Passive avoidance training
The habituation phase was done by giving the groups two primary trials. After placing the animals in the light compartment facing away from the door, the guillotine door was raised after 30 s. Rats prefer dark environments. Following the entrance of the rats to the dark chamber, the door was closed and 30 s later, they were transferred to their cages. This trial was repeated after 30 min, and 30 min later, the first acquisition trial was done. The latency to enter the dark chamber (step-through latency, STLa) was recorded after placing all four paws in the dark chamber. After entrance to the dark chamber, the guillotine door was closed and the animal received an electrical shock (50 Hz, 1.5 s, 0.4 mA intensity). After 30 s, the animal was transferred to its home cage and the process was repeated after 2 min. The training was finished when the animal remained in the light chamber for 120 s. The number of light-dark transitions was also noted (Zarrinkalam et al., 2016; Shiri et al., 2017).
The retention test was conducted 24 h following the acquisition trial. Animals were located in the light compartment and after 30 s, the door was raised. The STLr and time spent in the dark compartment (TDC) were noted for 300 s. When the rats did not enter the dark chamber during 300 s, the retention test was finished and the animal received a ceiling score of 300 s (Barzegar et al., 2015; Zarrinkalam et al., 2016).
After all behavioral tests, 5 ml of portal vein blood specimens were collected into heparinized tubes. The specimens were then centrifuged (3500 rpm / 10 min / 4°C) and serums were frozen at −80°C and transferred for biochemical assessments. Finally, total antioxidant capacity (TAC) and total oxidant status (TOS) were determined.
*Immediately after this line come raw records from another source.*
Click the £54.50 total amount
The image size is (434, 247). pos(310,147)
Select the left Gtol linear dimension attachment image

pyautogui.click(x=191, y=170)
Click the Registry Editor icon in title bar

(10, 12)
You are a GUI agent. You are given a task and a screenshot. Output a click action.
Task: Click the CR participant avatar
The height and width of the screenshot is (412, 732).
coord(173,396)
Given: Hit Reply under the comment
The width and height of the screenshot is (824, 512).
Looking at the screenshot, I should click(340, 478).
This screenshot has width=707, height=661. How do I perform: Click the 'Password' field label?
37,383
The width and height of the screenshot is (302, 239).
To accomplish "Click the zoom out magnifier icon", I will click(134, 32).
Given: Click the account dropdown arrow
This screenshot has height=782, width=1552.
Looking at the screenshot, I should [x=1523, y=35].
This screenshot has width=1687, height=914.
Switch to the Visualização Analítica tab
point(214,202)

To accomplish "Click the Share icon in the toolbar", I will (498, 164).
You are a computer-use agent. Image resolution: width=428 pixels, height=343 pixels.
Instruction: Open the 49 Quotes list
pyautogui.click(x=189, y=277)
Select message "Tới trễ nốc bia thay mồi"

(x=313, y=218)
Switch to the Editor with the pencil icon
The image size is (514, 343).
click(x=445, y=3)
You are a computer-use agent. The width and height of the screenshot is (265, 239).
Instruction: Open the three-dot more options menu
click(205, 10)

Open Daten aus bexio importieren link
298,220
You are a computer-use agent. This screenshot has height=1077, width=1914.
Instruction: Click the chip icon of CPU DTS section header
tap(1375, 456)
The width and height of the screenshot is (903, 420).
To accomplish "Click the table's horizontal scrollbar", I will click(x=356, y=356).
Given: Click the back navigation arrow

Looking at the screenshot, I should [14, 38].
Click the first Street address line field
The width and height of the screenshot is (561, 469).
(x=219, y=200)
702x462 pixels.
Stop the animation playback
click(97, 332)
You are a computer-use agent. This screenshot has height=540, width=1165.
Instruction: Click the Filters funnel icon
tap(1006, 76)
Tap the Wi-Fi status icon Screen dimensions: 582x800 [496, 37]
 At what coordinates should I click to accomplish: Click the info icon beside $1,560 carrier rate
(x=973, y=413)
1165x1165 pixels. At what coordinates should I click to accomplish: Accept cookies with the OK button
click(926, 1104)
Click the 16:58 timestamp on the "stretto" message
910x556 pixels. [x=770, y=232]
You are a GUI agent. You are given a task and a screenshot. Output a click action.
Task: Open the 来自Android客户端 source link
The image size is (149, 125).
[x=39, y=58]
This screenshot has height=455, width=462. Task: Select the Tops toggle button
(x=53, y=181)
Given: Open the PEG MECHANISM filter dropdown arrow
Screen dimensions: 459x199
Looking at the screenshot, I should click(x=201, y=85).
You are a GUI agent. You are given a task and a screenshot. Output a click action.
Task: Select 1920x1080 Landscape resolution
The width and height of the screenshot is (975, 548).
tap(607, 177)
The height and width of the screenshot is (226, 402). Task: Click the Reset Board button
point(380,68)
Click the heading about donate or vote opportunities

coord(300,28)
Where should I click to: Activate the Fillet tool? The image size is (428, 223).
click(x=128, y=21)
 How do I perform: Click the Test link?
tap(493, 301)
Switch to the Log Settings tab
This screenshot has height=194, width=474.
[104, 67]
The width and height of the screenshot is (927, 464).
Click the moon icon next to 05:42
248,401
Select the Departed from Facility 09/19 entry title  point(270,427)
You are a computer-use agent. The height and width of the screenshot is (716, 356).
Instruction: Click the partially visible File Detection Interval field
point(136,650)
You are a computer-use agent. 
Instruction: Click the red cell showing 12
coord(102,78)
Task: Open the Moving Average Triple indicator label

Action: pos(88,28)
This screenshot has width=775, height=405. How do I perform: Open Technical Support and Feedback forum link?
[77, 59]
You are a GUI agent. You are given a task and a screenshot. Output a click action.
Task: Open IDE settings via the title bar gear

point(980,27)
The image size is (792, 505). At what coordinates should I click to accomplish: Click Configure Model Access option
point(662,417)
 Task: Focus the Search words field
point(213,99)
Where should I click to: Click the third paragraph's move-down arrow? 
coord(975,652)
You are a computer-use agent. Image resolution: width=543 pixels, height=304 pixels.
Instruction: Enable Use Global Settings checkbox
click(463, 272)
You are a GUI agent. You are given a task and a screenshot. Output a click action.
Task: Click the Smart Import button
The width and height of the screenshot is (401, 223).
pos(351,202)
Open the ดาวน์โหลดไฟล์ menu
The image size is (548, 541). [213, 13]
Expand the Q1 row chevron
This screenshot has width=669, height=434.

After all experiments, rats were deeply anesthetized using urethane and perfused via the heart using formol–saline (Komaki and Esteky, 2005; Komaki et al., 2007). Regarding Congo red staining, hippocampal coronal sections (5 μm) were prepared. Then, the slides were assessed using an optic microscope and Image J software. Congo red staining was applied to indicate Aβ plaque generation in the brain tissue (Mirzaei et al., 2018).
Data analysis was done by one-way and two-way analysis of variance (ANOVA), followed by Tukey's post-hoc test to compare groups. Data are presented as mean ± SEM. Statistical signiﬁcance was set at P < 0.05.